— start of SELECTION —
In Figure 3, we show an example of how the new representation facilitates the analysis of the feature maps at the fifth block output in

V G G_{L S}

(we just show a sample of 100 out of 512 feature maps for the sake of clarity). Given the input image shown in Figure 3a, Figure 3b shows the feature maps ordered according to their positions in the architecture, which is difficult to follow. Figure 3c is an intermediate representation in the HSV space that groups feature maps in 12 hue ranges. The light gray boxes represent hue ranges without feature maps. In this representation, the maps are sorted by their hue range and intensity (average activation), facilitating the visualization of the visuospatial features of the original image they capture, such as contours, shapes, textures, and specific areas. Finally, to further simplify the analysis, the highest intensity feature maps for each hue range and CSI interval are selected (Figure 3d).

Figure 3. Color representation of the feature maps of the fifth block output layer to facilitate color selectivity analysis: (a) input image; (b) grayscale representation of the sample of 100 out 512 feature maps in the fifth block output layer in

V G G_{L S}

architecture; (c) HSV representation of the feature maps grouped by hue ranges and sorted by average activation value; and (d) simplified visualization consisting of the feature map with the highest average activation per hue range and CSI interval.
— end of SELECTION —
REQUIREMENT:
Retype the entire passage on feature map color representation word for word. The listing is separate material and unrelated to the passage on feature map color representation.
— start of SUPPLIED DATA —
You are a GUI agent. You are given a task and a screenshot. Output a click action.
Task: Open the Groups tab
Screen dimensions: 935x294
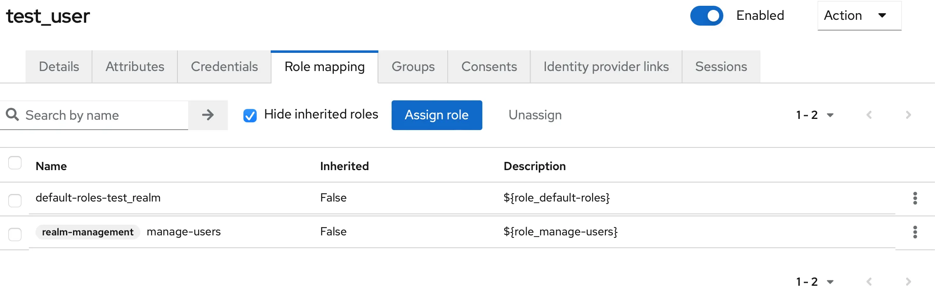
— end of SUPPLIED DATA —
TASK RESPONSE:
In Figure 3, we show an example of how the new representation facilitates the analysis of the feature maps at the fifth block output in

V G G_{L S}

(we just show a sample of 100 out of 512 feature maps for the sake of clarity). Given the input image shown in Figure 3a, Figure 3b shows the feature maps ordered according to their positions in the architecture, which is difficult to follow. Figure 3c is an intermediate representation in the HSV space that groups feature maps in 12 hue ranges. The light gray boxes represent hue ranges without feature maps. In this representation, the maps are sorted by their hue range and intensity (average activation), facilitating the visualization of the visuospatial features of the original image they capture, such as contours, shapes, textures, and specific areas. Finally, to further simplify the analysis, the highest intensity feature maps for each hue range and CSI interval are selected (Figure 3d).

Figure 3. Color representation of the feature maps of the fifth block output layer to facilitate color selectivity analysis: (a) input image; (b) grayscale representation of the sample of 100 out 512 feature maps in the fifth block output layer in

V G G_{L S}

architecture; (c) HSV representation of the feature maps grouped by hue ranges and sorted by average activation value; and (d) simplified visualization consisting of the feature map with the highest average activation per hue range and CSI interval.